* [Work task] Search the records for "Given". Copy every line where it appears.

### Source material

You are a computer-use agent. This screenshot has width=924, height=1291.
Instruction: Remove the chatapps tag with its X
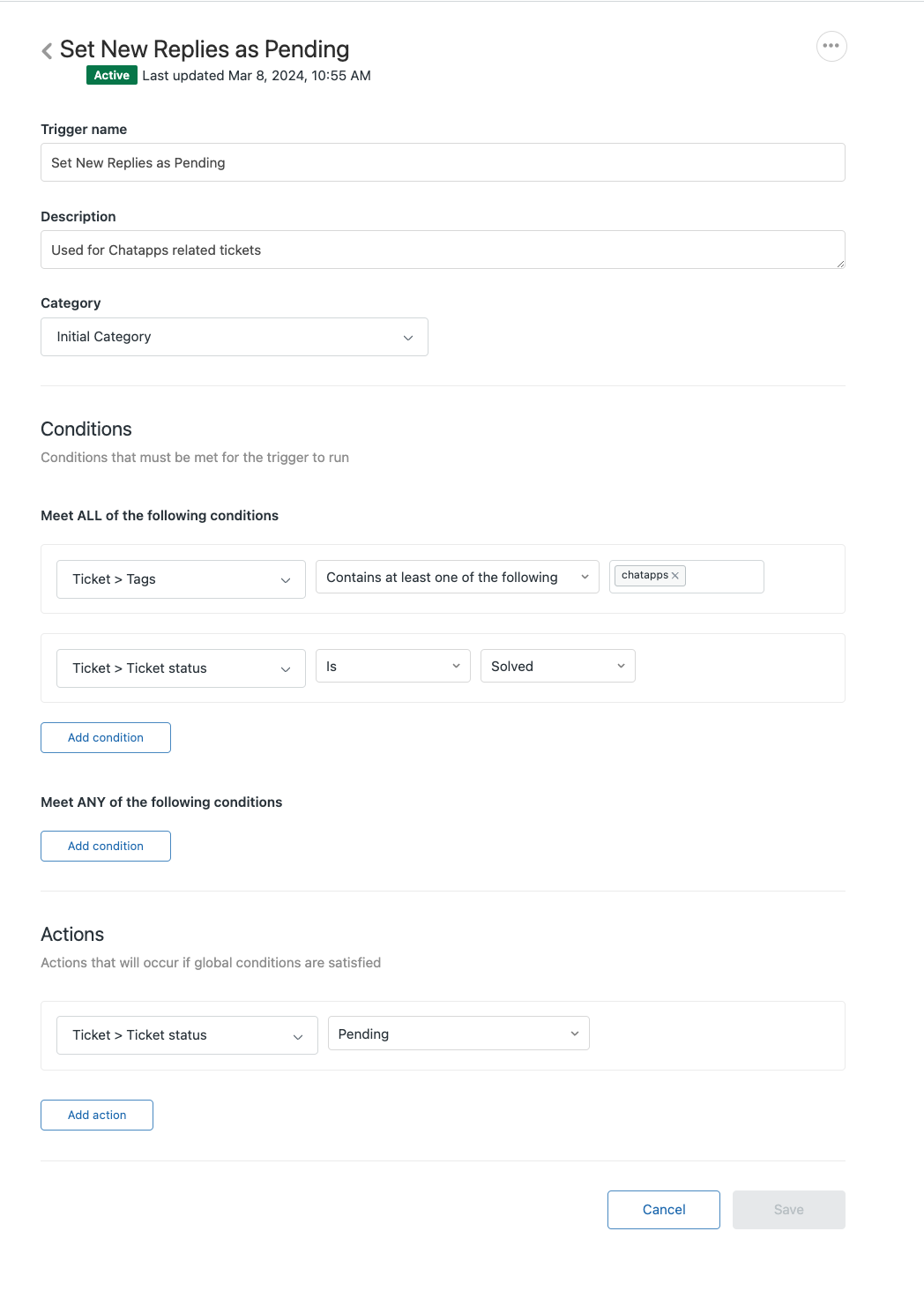[x=675, y=576]
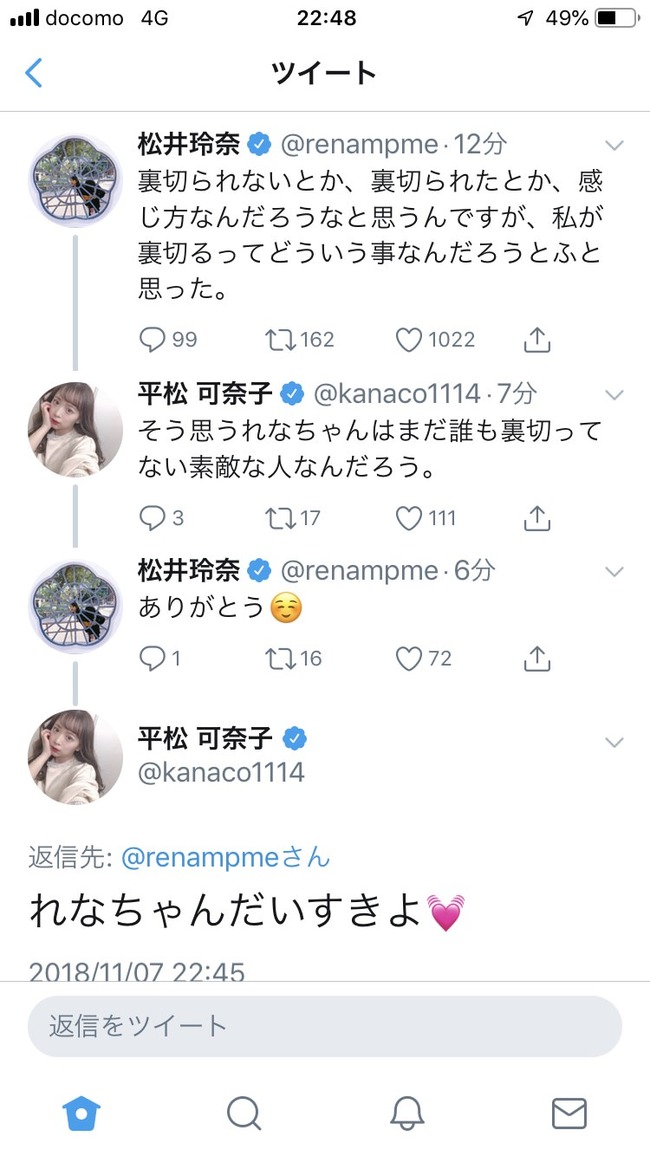The height and width of the screenshot is (1156, 650).
Task: Reply to the first tweet with 99 replies
Action: point(152,340)
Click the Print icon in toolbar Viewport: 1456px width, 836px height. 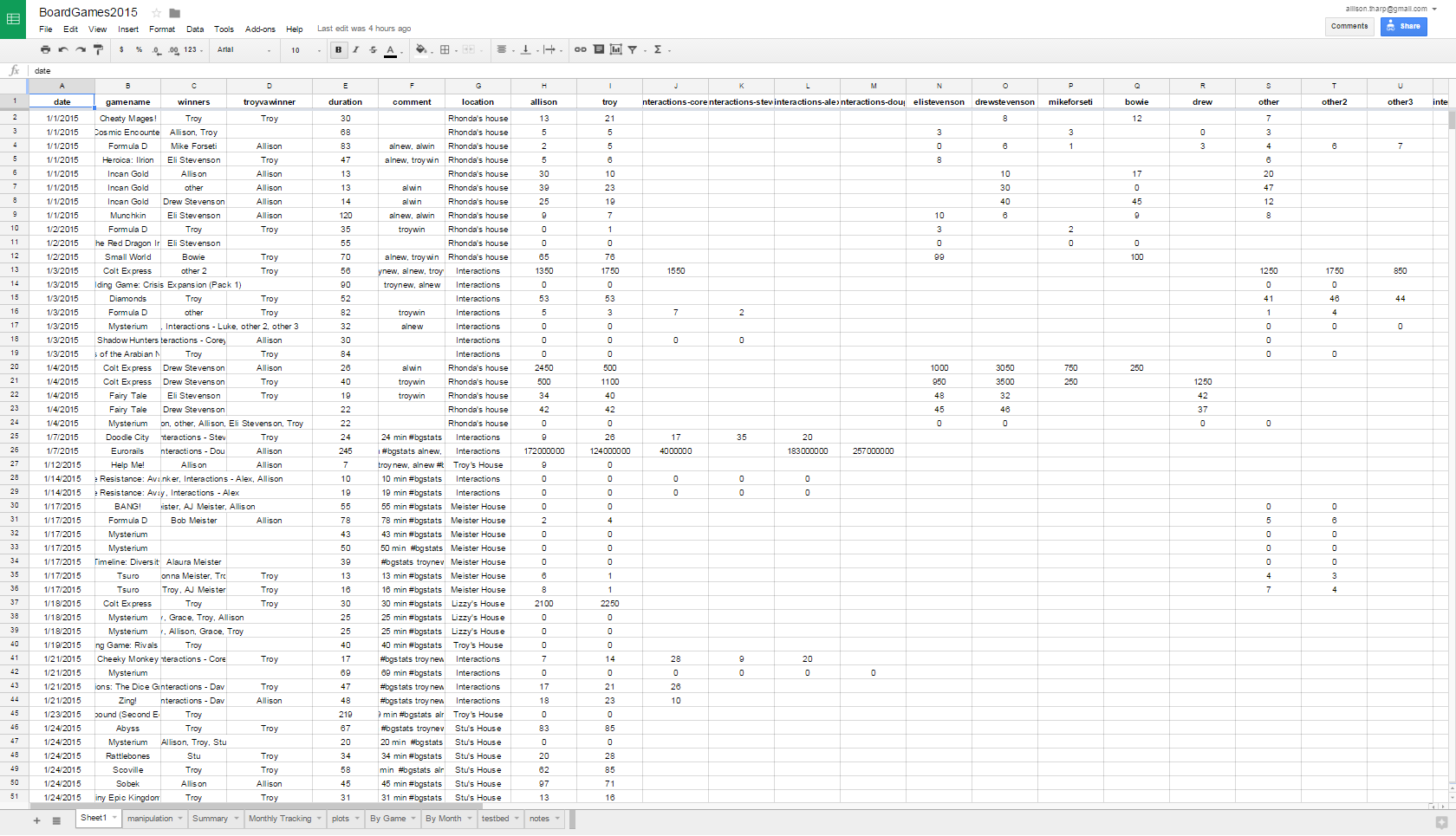click(45, 50)
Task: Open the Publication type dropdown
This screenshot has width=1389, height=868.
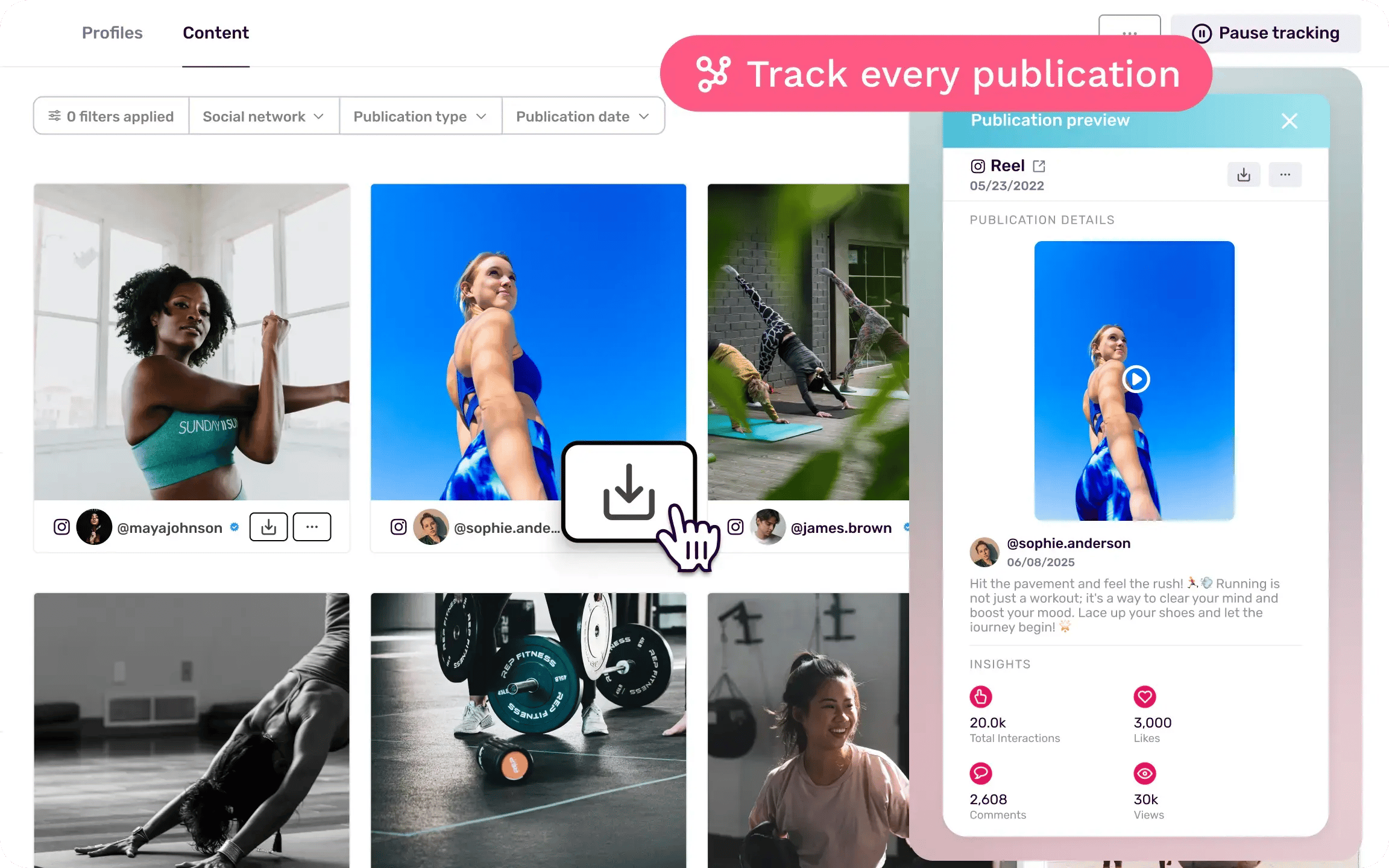Action: coord(420,116)
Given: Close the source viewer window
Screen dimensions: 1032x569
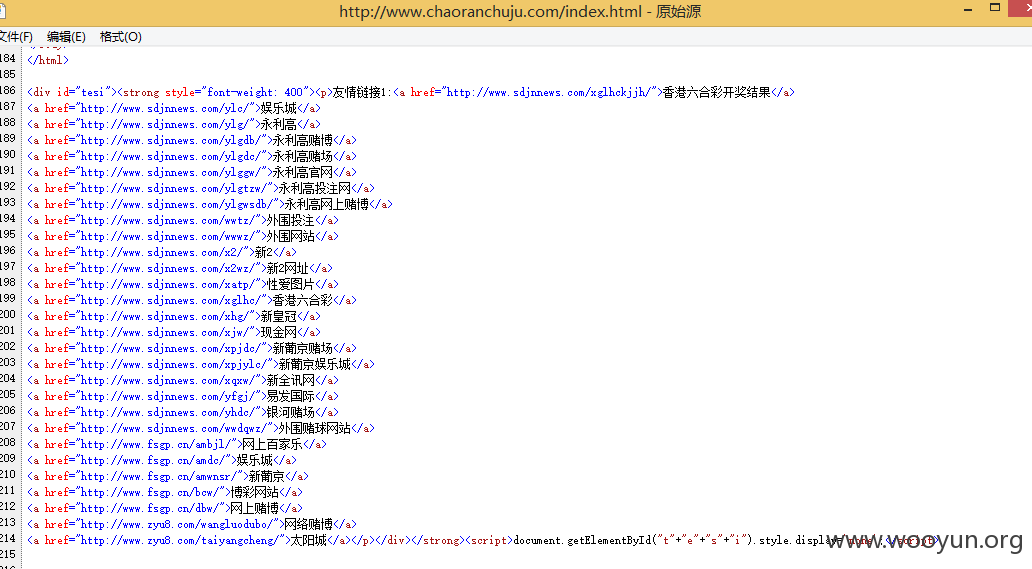Looking at the screenshot, I should pyautogui.click(x=1021, y=7).
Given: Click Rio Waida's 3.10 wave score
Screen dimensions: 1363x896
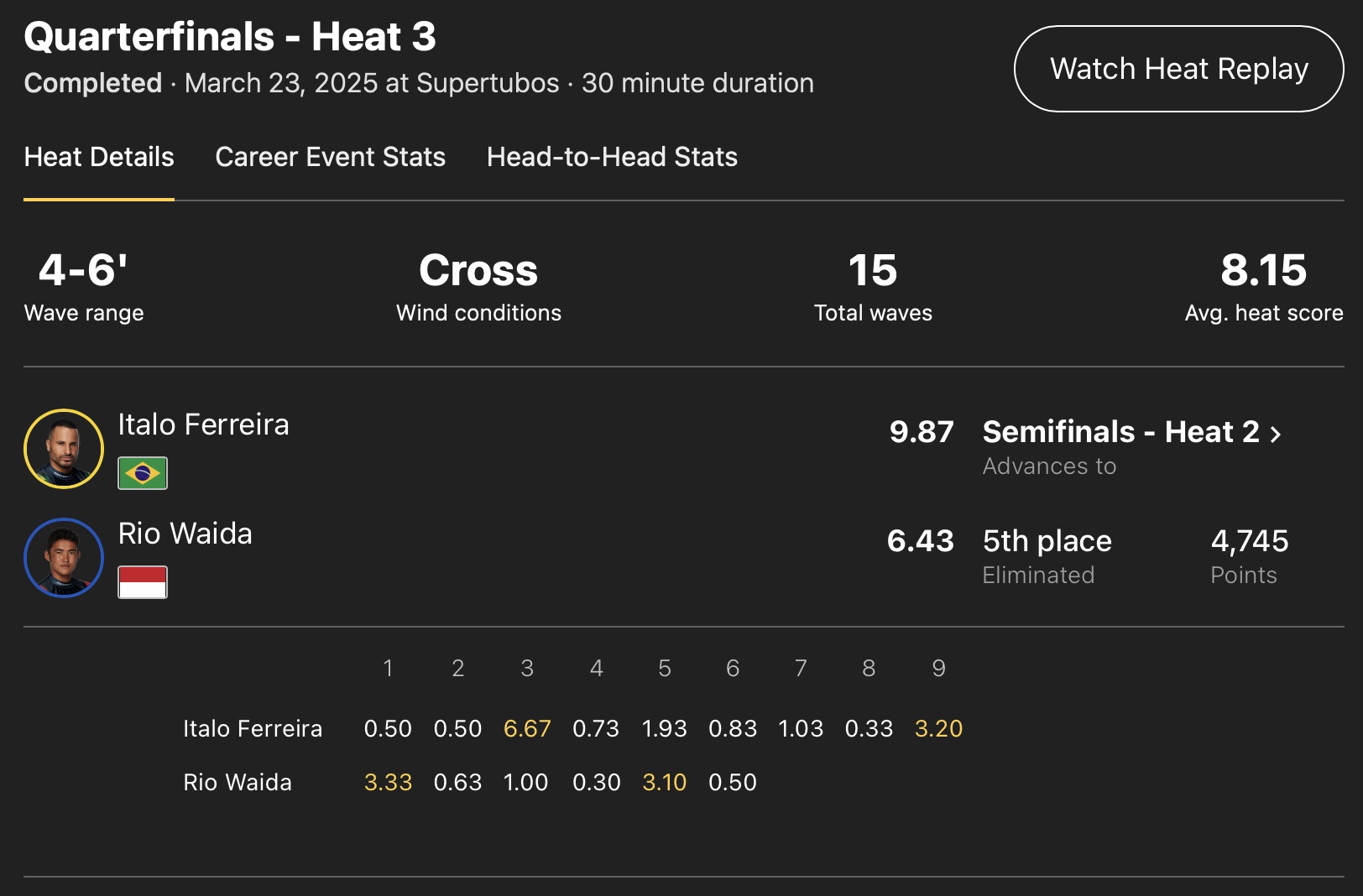Looking at the screenshot, I should tap(664, 782).
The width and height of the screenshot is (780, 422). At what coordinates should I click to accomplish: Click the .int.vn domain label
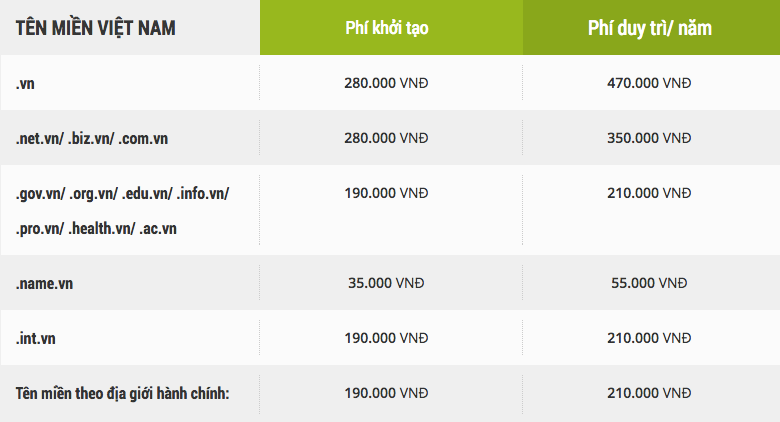coord(35,338)
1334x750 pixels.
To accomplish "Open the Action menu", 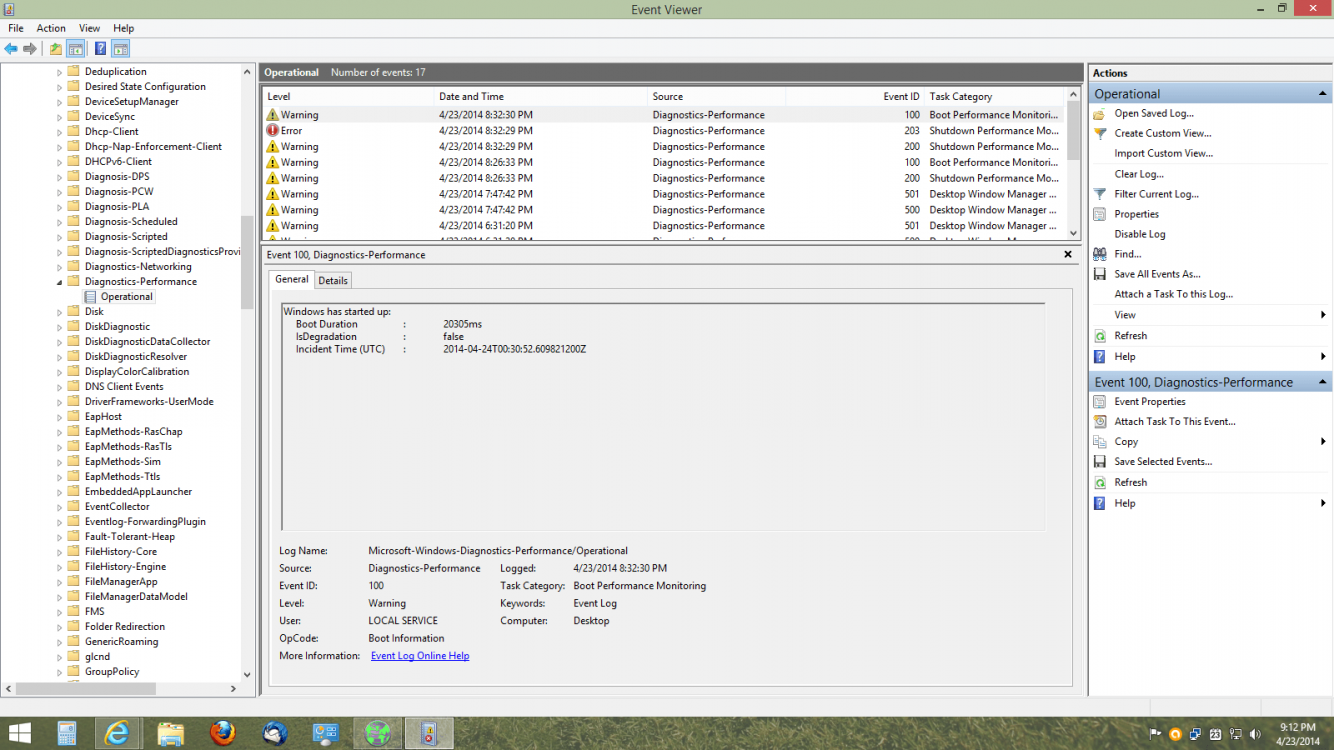I will 51,28.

######

* [Exercise output]
Given: Close the source viewer window
Given: Click Rio Waida's 3.10 wave score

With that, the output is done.